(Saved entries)
######
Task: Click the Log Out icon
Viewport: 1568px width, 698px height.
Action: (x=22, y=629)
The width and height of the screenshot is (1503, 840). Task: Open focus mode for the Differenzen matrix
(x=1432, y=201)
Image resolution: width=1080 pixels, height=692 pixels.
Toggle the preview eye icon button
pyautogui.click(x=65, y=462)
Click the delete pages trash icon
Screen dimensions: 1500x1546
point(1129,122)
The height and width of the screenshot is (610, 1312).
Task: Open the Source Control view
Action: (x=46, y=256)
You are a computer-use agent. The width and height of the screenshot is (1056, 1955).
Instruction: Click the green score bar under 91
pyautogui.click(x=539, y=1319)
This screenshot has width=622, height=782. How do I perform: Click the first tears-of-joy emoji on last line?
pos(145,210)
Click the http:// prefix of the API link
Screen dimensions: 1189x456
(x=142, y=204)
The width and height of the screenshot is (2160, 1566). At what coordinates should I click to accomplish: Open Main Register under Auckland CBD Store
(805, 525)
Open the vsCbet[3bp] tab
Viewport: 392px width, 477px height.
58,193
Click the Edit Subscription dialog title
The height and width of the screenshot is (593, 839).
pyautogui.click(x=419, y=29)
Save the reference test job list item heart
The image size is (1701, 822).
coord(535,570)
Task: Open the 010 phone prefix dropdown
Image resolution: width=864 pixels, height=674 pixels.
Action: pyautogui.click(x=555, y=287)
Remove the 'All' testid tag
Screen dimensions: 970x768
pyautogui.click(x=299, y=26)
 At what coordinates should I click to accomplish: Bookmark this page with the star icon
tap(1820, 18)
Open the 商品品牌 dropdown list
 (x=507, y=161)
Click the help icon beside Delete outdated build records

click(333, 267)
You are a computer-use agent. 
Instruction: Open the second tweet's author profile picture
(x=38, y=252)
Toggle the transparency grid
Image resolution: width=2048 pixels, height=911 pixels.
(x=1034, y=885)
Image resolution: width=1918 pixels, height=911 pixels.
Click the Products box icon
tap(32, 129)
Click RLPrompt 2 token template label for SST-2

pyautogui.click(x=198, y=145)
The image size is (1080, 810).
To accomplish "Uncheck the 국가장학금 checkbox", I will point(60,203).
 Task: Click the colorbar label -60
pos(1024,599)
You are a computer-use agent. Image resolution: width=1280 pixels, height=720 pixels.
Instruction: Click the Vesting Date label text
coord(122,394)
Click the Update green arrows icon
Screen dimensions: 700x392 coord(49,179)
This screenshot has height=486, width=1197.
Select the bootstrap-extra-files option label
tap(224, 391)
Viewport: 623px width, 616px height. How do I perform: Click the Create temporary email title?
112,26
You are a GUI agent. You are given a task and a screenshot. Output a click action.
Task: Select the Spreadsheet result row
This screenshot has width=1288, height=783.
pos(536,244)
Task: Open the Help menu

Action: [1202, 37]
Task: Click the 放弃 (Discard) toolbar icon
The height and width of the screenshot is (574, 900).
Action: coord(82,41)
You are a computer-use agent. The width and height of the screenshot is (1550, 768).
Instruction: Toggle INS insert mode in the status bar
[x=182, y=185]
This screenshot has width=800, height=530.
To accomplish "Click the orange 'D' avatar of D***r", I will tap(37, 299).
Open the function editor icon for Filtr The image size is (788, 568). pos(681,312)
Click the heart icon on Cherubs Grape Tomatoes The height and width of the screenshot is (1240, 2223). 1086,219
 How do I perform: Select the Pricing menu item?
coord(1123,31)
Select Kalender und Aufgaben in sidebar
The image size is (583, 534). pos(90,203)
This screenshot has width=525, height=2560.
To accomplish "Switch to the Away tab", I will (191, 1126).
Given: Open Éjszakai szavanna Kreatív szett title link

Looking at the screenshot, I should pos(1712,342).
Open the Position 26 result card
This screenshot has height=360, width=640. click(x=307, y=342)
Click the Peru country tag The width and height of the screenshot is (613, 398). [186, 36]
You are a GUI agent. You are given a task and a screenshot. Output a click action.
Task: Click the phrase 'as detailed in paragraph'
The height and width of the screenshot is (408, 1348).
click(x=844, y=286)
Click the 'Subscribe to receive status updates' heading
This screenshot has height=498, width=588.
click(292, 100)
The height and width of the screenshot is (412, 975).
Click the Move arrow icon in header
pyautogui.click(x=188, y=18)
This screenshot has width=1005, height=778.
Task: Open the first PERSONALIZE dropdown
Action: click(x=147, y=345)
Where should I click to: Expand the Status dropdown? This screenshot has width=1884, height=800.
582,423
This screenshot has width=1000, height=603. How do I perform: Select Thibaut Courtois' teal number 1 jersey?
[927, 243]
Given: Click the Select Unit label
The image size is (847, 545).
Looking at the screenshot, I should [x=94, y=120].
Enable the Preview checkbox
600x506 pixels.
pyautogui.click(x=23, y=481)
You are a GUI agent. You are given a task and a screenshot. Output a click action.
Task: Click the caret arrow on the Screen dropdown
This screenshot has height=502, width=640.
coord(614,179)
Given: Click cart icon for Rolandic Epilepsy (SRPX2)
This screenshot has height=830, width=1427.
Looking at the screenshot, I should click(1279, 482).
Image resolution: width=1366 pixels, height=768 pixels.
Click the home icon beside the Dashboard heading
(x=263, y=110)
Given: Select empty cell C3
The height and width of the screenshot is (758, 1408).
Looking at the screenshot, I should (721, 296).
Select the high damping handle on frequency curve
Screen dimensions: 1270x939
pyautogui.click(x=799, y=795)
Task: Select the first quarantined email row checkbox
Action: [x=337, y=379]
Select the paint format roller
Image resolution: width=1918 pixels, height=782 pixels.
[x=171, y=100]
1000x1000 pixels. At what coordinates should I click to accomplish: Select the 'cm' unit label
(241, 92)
######
Write an exact transcription of every entry above.

Task: Click the Log Out icon
Viewport: 1568px width, 698px height.
Action: (x=22, y=629)
The width and height of the screenshot is (1503, 840). Task: Open focus mode for the Differenzen matrix
(x=1432, y=201)
Image resolution: width=1080 pixels, height=692 pixels.
Toggle the preview eye icon button
pyautogui.click(x=65, y=462)
Click the delete pages trash icon
Screen dimensions: 1500x1546
point(1129,122)
The height and width of the screenshot is (610, 1312).
Task: Open the Source Control view
Action: (x=46, y=256)
You are a computer-use agent. The width and height of the screenshot is (1056, 1955).
Instruction: Click the green score bar under 91
pyautogui.click(x=539, y=1319)
This screenshot has width=622, height=782. How do I perform: Click the first tears-of-joy emoji on last line?
pos(145,210)
Click the http:// prefix of the API link
Screen dimensions: 1189x456
(x=142, y=204)
The width and height of the screenshot is (2160, 1566). At what coordinates should I click to accomplish: Open Main Register under Auckland CBD Store
(805, 525)
Open the vsCbet[3bp] tab
Viewport: 392px width, 477px height.
58,193
Click the Edit Subscription dialog title
The height and width of the screenshot is (593, 839).
pyautogui.click(x=419, y=29)
Save the reference test job list item heart
The image size is (1701, 822).
coord(535,570)
Task: Open the 010 phone prefix dropdown
Image resolution: width=864 pixels, height=674 pixels.
Action: pyautogui.click(x=555, y=287)
Remove the 'All' testid tag
Screen dimensions: 970x768
pyautogui.click(x=299, y=26)
 At what coordinates should I click to accomplish: Bookmark this page with the star icon
tap(1820, 18)
Open the 商品品牌 dropdown list
 (x=507, y=161)
Click the help icon beside Delete outdated build records

click(333, 267)
You are a computer-use agent. 
Instruction: Open the second tweet's author profile picture
(x=38, y=252)
Toggle the transparency grid
Image resolution: width=2048 pixels, height=911 pixels.
(x=1034, y=885)
Image resolution: width=1918 pixels, height=911 pixels.
Click the Products box icon
tap(32, 129)
Click RLPrompt 2 token template label for SST-2

pyautogui.click(x=198, y=145)
The image size is (1080, 810).
To accomplish "Uncheck the 국가장학금 checkbox", I will point(60,203).
 Task: Click the colorbar label -60
pos(1024,599)
You are a computer-use agent. Image resolution: width=1280 pixels, height=720 pixels.
Instruction: Click the Vesting Date label text
coord(122,394)
Click the Update green arrows icon
Screen dimensions: 700x392 coord(49,179)
This screenshot has height=486, width=1197.
Select the bootstrap-extra-files option label
tap(224, 391)
Viewport: 623px width, 616px height. How do I perform: Click the Create temporary email title?
112,26
You are a GUI agent. You are given a task and a screenshot. Output a click action.
Task: Select the Spreadsheet result row
This screenshot has width=1288, height=783.
pos(536,244)
Task: Open the Help menu

Action: [1202, 37]
Task: Click the 放弃 (Discard) toolbar icon
The height and width of the screenshot is (574, 900).
Action: coord(82,41)
You are a computer-use agent. The width and height of the screenshot is (1550, 768).
Instruction: Toggle INS insert mode in the status bar
[x=182, y=185]
This screenshot has width=800, height=530.
To accomplish "Click the orange 'D' avatar of D***r", I will tap(37, 299).
Open the function editor icon for Filtr The image size is (788, 568). pos(681,312)
Click the heart icon on Cherubs Grape Tomatoes The height and width of the screenshot is (1240, 2223). 1086,219
 How do I perform: Select the Pricing menu item?
coord(1123,31)
Select Kalender und Aufgaben in sidebar
The image size is (583, 534). pos(90,203)
This screenshot has width=525, height=2560.
To accomplish "Switch to the Away tab", I will (191, 1126).
Given: Open Éjszakai szavanna Kreatív szett title link

Looking at the screenshot, I should pos(1712,342).
Open the Position 26 result card
This screenshot has height=360, width=640. click(x=307, y=342)
Click the Peru country tag The width and height of the screenshot is (613, 398). [186, 36]
You are a GUI agent. You are given a task and a screenshot. Output a click action.
Task: Click the phrase 'as detailed in paragraph'
The height and width of the screenshot is (408, 1348).
click(x=844, y=286)
Click the 'Subscribe to receive status updates' heading
This screenshot has height=498, width=588.
click(292, 100)
The height and width of the screenshot is (412, 975).
Click the Move arrow icon in header
pyautogui.click(x=188, y=18)
This screenshot has width=1005, height=778.
Task: Open the first PERSONALIZE dropdown
Action: click(x=147, y=345)
Where should I click to: Expand the Status dropdown? This screenshot has width=1884, height=800.
582,423
This screenshot has width=1000, height=603. How do I perform: Select Thibaut Courtois' teal number 1 jersey?
[927, 243]
Given: Click the Select Unit label
The image size is (847, 545).
Looking at the screenshot, I should [x=94, y=120].
Enable the Preview checkbox
600x506 pixels.
pyautogui.click(x=23, y=481)
You are a GUI agent. You are given a task and a screenshot. Output a click action.
Task: Click the caret arrow on the Screen dropdown
This screenshot has height=502, width=640.
coord(614,179)
Given: Click cart icon for Rolandic Epilepsy (SRPX2)
This screenshot has height=830, width=1427.
Looking at the screenshot, I should click(1279, 482).
Image resolution: width=1366 pixels, height=768 pixels.
Click the home icon beside the Dashboard heading
(x=263, y=110)
Given: Select empty cell C3
The height and width of the screenshot is (758, 1408).
Looking at the screenshot, I should (721, 296).
Select the high damping handle on frequency curve
Screen dimensions: 1270x939
pyautogui.click(x=799, y=795)
Task: Select the first quarantined email row checkbox
Action: [x=337, y=379]
Select the paint format roller
Image resolution: width=1918 pixels, height=782 pixels.
[x=171, y=100]
1000x1000 pixels. At what coordinates should I click to accomplish: Select the 'cm' unit label
(241, 92)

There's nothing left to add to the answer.